In this talk, Elder Scott bears testimony of doing family history work. If you’re interested in doing some genealogy, but just don’t know where to begin, consider checking out the RootsTech conference in just a couple weeks in Salt Lake City. I’m actually teaching a workshop about journaling and blogging, so I’d love to see you there.

The Joy of Redeeming the Dead by Elder Richard G. Scott


What stood out to you as you read these talks? From wherever you are, what can you do to be more involved in family history? Share your thoughts in the comments below.

(A reminder to those of you who are new to General Conference Book Club: You’re welcome to return to this post any time this week and leave your comment and thoughts in the comment section below. You may also want to see what others are saying about the talk and engage in a conversation for mutual understanding and encouragement. A new talk will be posted each Sunday and will be studied and discussed throughout the week.)


4 thoughts on “GCBC Week 22: “The Joy of Redeeming the Dead” by Elder Richard G. Scott

  1. I actually just read this talk a few days ago and loved it! My favorite lines:

    “Do you… want a sure way to eliminate the influence of the adversary in you life?

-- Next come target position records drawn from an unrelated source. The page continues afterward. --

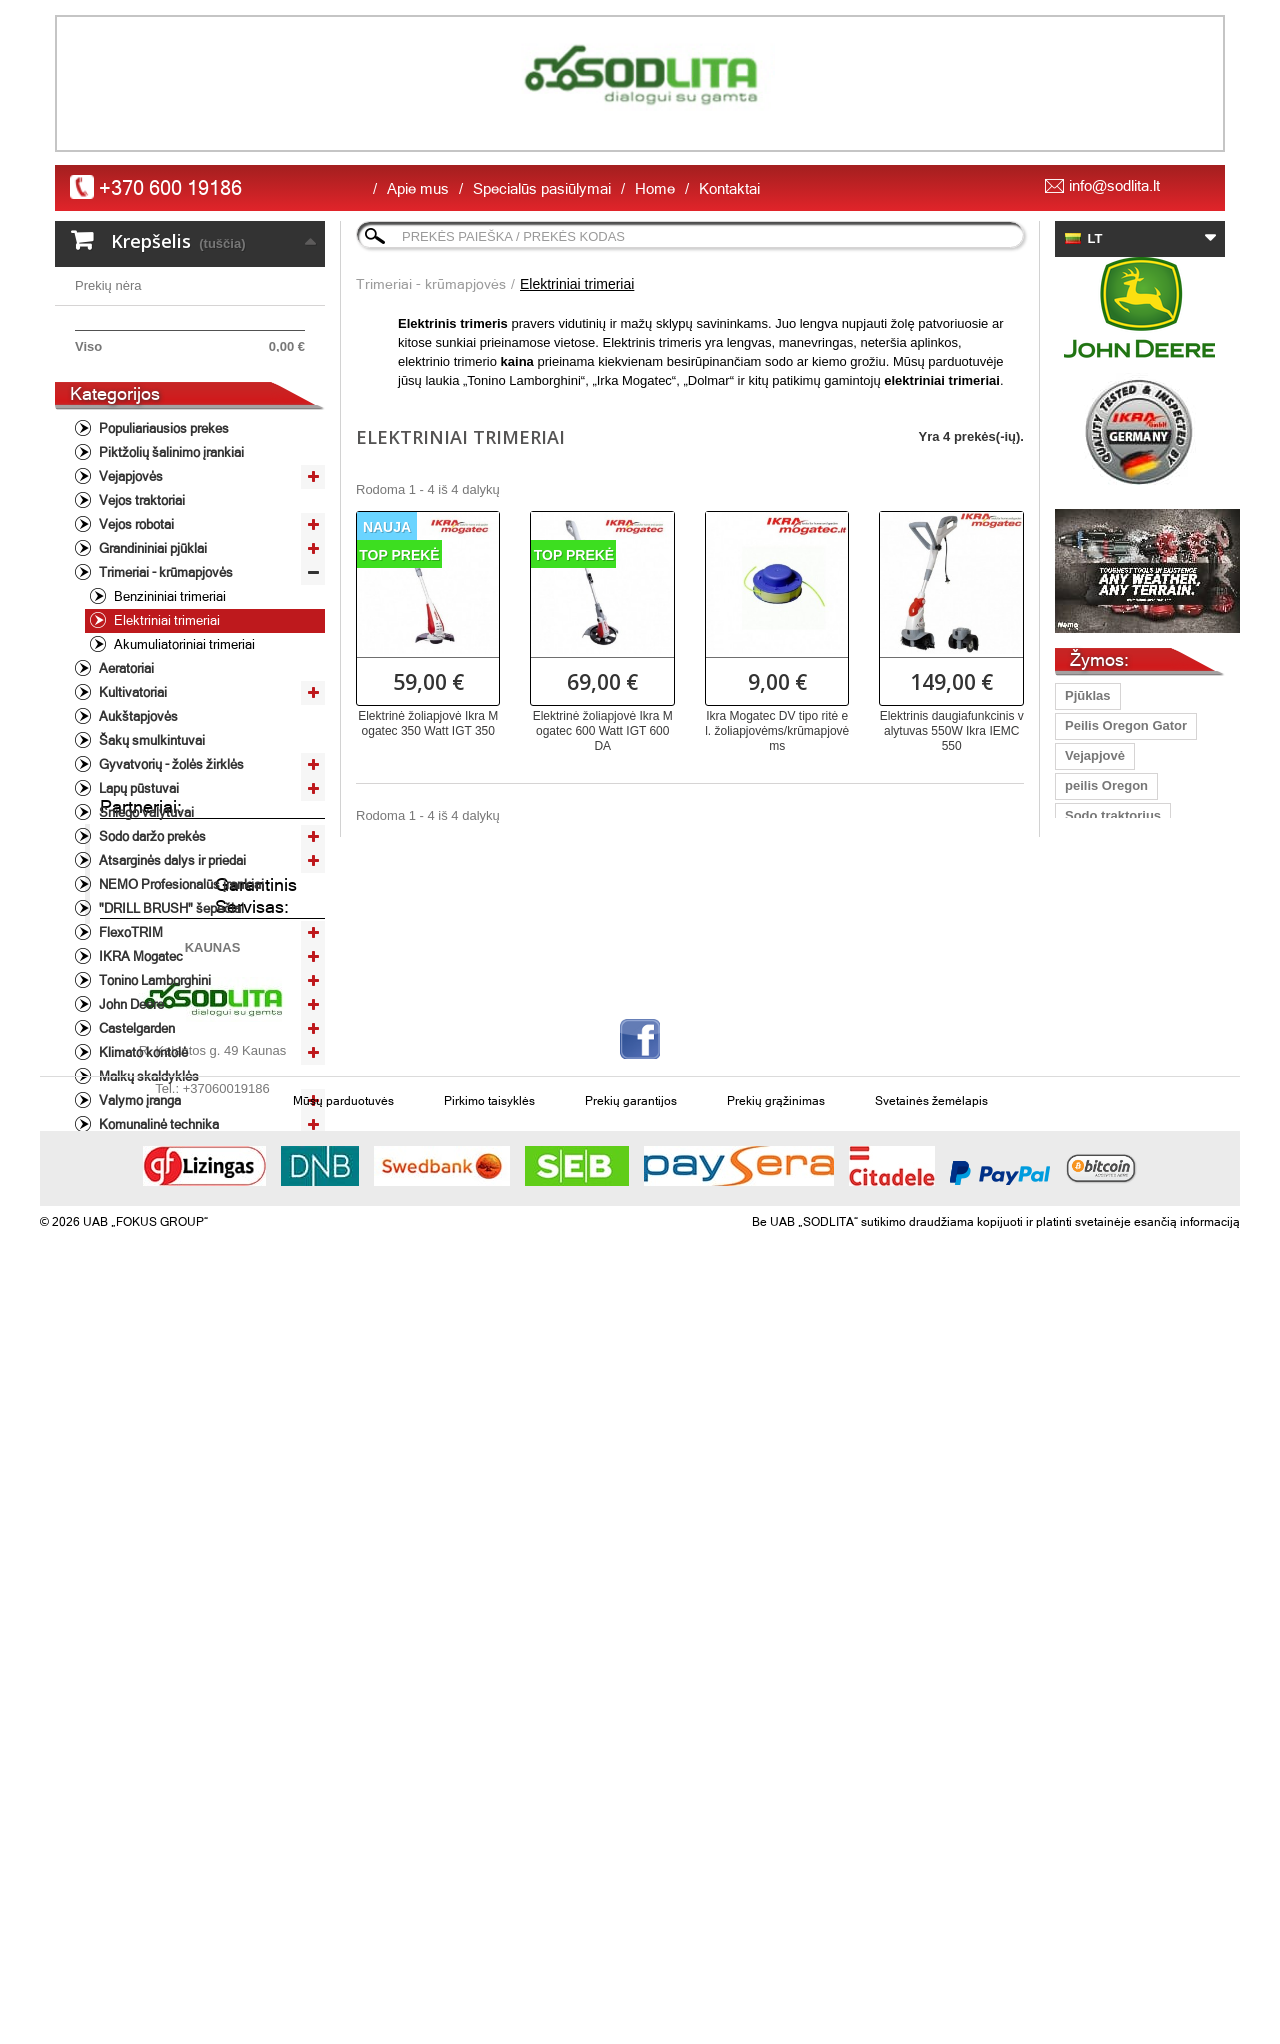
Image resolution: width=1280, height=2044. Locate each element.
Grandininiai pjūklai (151, 654)
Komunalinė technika (157, 1230)
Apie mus (418, 188)
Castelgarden (135, 1134)
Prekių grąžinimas (776, 1843)
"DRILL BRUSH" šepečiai (170, 1014)
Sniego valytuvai (145, 918)
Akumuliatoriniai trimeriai (183, 750)
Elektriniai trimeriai (165, 726)
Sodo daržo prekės (151, 942)
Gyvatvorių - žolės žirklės (170, 870)
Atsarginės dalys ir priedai (171, 966)
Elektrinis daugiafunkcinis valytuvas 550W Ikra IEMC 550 (952, 731)
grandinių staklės (1118, 1055)
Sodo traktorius (1113, 815)
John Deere (130, 1110)
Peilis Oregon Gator (1126, 725)
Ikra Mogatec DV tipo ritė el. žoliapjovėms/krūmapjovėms (777, 731)
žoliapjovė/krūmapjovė (1134, 1265)
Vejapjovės (129, 582)
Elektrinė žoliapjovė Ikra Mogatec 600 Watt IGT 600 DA (603, 731)
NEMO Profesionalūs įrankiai (180, 990)
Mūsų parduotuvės (343, 1843)
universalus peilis (1119, 845)
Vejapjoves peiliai (1119, 995)
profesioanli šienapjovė (1137, 875)
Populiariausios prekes (162, 534)
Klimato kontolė (142, 1158)
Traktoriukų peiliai (1120, 935)
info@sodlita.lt (1114, 185)
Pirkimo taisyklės (489, 1843)
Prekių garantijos (631, 1843)
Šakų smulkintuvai (150, 846)
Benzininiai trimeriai (168, 702)
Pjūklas (1088, 695)
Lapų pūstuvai (137, 894)
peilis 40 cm (1102, 1085)
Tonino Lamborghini (153, 1086)
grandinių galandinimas (1138, 1115)
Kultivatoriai (131, 798)
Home (655, 188)
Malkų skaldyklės (147, 1182)
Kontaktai (729, 188)
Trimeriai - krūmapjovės (164, 678)
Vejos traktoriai (140, 606)
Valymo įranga (138, 1206)
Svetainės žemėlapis (931, 1843)
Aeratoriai (125, 774)
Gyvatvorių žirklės (1121, 1175)
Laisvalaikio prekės (152, 1278)
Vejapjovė (1095, 755)
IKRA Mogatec (139, 1062)
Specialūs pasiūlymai (542, 188)
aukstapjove (1102, 1145)
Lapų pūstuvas (1111, 905)
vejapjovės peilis (1116, 965)
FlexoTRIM (129, 1038)
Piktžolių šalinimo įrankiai (170, 558)
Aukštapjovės (137, 822)
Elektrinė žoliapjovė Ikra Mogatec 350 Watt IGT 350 (428, 723)
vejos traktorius (1113, 1235)
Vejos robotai (135, 630)
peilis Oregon (1106, 785)
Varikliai (120, 1254)
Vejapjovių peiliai (1117, 1025)
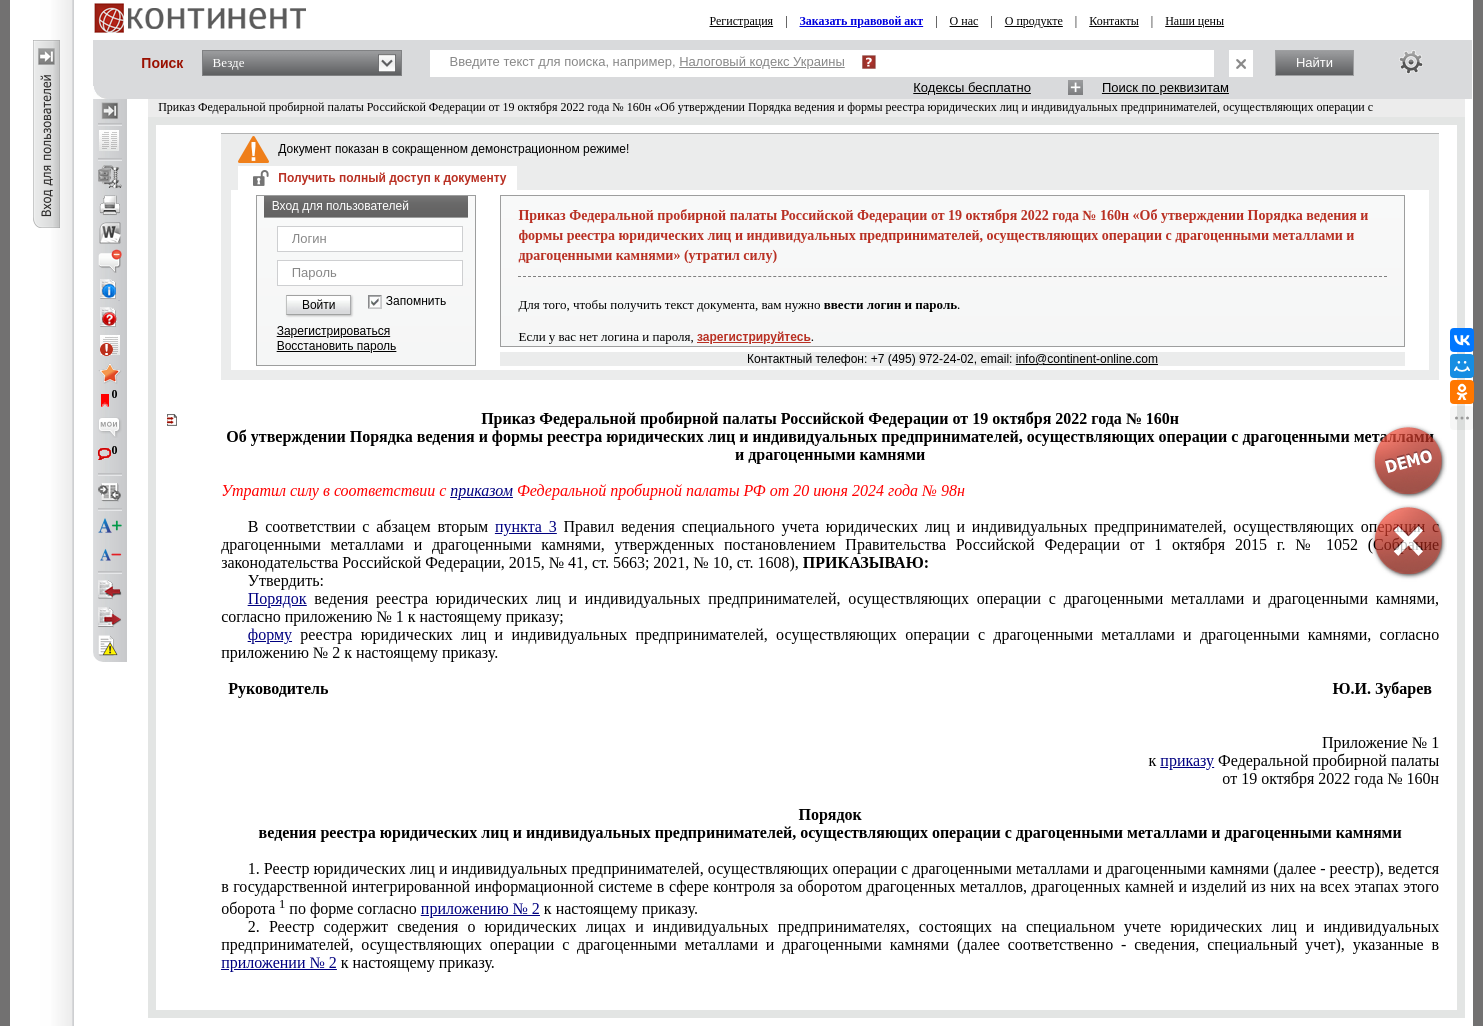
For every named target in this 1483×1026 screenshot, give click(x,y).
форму (270, 634)
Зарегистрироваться (333, 331)
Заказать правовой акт (862, 21)
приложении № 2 (279, 962)
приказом (481, 490)
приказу (1187, 760)
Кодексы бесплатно (972, 87)
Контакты (1114, 21)
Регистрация (742, 21)
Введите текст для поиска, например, (647, 61)
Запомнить (416, 301)
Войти (319, 305)
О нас (964, 21)
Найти (1314, 62)
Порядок (277, 598)
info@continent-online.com (1087, 359)
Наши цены (1194, 21)
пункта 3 (526, 526)
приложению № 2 (480, 908)
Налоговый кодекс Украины (762, 61)
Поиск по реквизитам (1165, 87)
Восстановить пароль (337, 346)
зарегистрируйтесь (754, 337)
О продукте (1034, 21)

Immerse yourself in searching for your ancestors, prepare their names for the sacred vicarious ordinances available in the temple, and then go to the temple to stand as proxy for them to receive the ordinances of baptism and the gift of the Holy Ghost…. I can think of no greater protection from the influence of the adversary in your life.”

    “This work is a spiritual work…. Begin now. I promise you that the Lord will help you find a way. And it will make you feel wonderful.”

  2. That quote stuck out to me too, because honestly who doesn’t want “a sure way” to eliminate the power of Satan? And what a wonderful reason to involve our youth in it too.

    A thought I had while reading was this….I don’t get to the temple as often as I would like, only ever few months. This is mainly due to having small children at home. On the months that I don’t make it to the temple though, I had the thought that I could use a day (say 2-3 hours or about how long it takes to do an endowment session) to do some family history work on Family Search or do some indexing.